Oxygen Measurements
Hansatech Instruments Ltd Oxygen Electrode Measurement Systems are based around the S1 Clark type oxygen electrode disc. The oxygen electrode systems featured on this website are configured to allow studies within a wide range of applications in cellular respiration and photosynthesis research. The systems are divided into 2 categories.
Oxygen Electrode Measurement Principles
The following text and image are based on the chapter “The Principle of Oxygen Measurement” from the book “The Use of the Oxygen Electrode & Fluorescence Probes in Simple Measurements of Photosynthesis” by Prof. David A. Walker (Oxygraphics Ltd. 1987).
Hansatech Instruments oxygen electrode systems for photosynthesis and respiration measurements take one of 2 forms, liquid or gas-phase. The measurement techniques for each form are quite different, however, the underlying principles of the measurement of oxygen remain the same. Oxygen dissolved in the reaction vessel of liquid-phase systems or that which accumulates in the sample chamber of gas-phase systems is detected polarographically by the S1 Clark-Type electrode (Clark, 1956).
The oxygen electrode disc comprises a relatively large (2mm diameter) platinum cathode and a concentric silver anode immersed in, and linked by, an electrolyte solution. Both electrodes are set in an epoxy resin disc; the cathode at the centre of a dome and the silver anode in a circular groove named the well or electrolyte reservoir, surrounding the dome. The electrodes are protected by a thin PTFE (Teflon) membrane which is permeable to oxygen and the purpose of the dome is to stretch the membrane smoothly over the surface of the platinum cathode and to allow it to be secured in position by an O-ring. The membrane also traps a thin layer of electrolyte (a solution, which usually contains potassium chloride) over the surface of the electrodes. A paper spacer is placed beneath the membrane in order to provide a uniform layer of electrolyte between anode and cathode.
When a small voltage is applied across these electrodes, so that the platinum is made negative with respect to the silver, the current which flows is at first negligible and the platinum becomes polarised (i.e. it adopts the externally applied potential). As this potential is increased to 700 mV, oxygen is reduced at the platinum surface, initially to hydrogen peroxide H2O2 so that the polarity tends to discharge as electrons are donated to oxygen (which acts as an electron acceptor). The current which then flows is stoichiometrically related to the oxygen consumed at the cathode.
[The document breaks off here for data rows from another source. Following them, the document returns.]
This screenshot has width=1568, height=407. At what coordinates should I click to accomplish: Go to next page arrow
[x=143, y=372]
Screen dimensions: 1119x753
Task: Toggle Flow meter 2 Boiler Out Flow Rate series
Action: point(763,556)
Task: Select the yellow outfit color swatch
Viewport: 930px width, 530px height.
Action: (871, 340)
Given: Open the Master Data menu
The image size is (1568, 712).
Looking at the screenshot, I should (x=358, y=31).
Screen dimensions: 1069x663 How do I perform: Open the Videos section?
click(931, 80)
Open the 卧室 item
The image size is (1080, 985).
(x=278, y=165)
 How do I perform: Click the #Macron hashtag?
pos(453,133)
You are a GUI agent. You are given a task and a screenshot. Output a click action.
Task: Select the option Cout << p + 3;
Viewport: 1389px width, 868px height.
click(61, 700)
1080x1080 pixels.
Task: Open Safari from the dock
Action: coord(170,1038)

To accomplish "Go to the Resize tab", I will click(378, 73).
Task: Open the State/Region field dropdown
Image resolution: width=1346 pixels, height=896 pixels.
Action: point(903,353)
The diagram above represents the oxygen electrode reactions. When a potentiating voltage is applied across the two electrodes, the platinum (Pt) becomes negative (i.e. becomes the cathode), and the silver (Ag) becomes positive (the anode). Oxygen diffuses through the membrane and is reduced at the cathode surface so that a current flows through the circuit (which is completed by a thin layer of KCl solution or other electrolyte). The silver is oxidised and silver chloride deposited on the anode. The current which is generated bears a direct, stoichiometric, relationship to the oxygen reduced and is converted to a digital signal and recorded by an electrode control unit.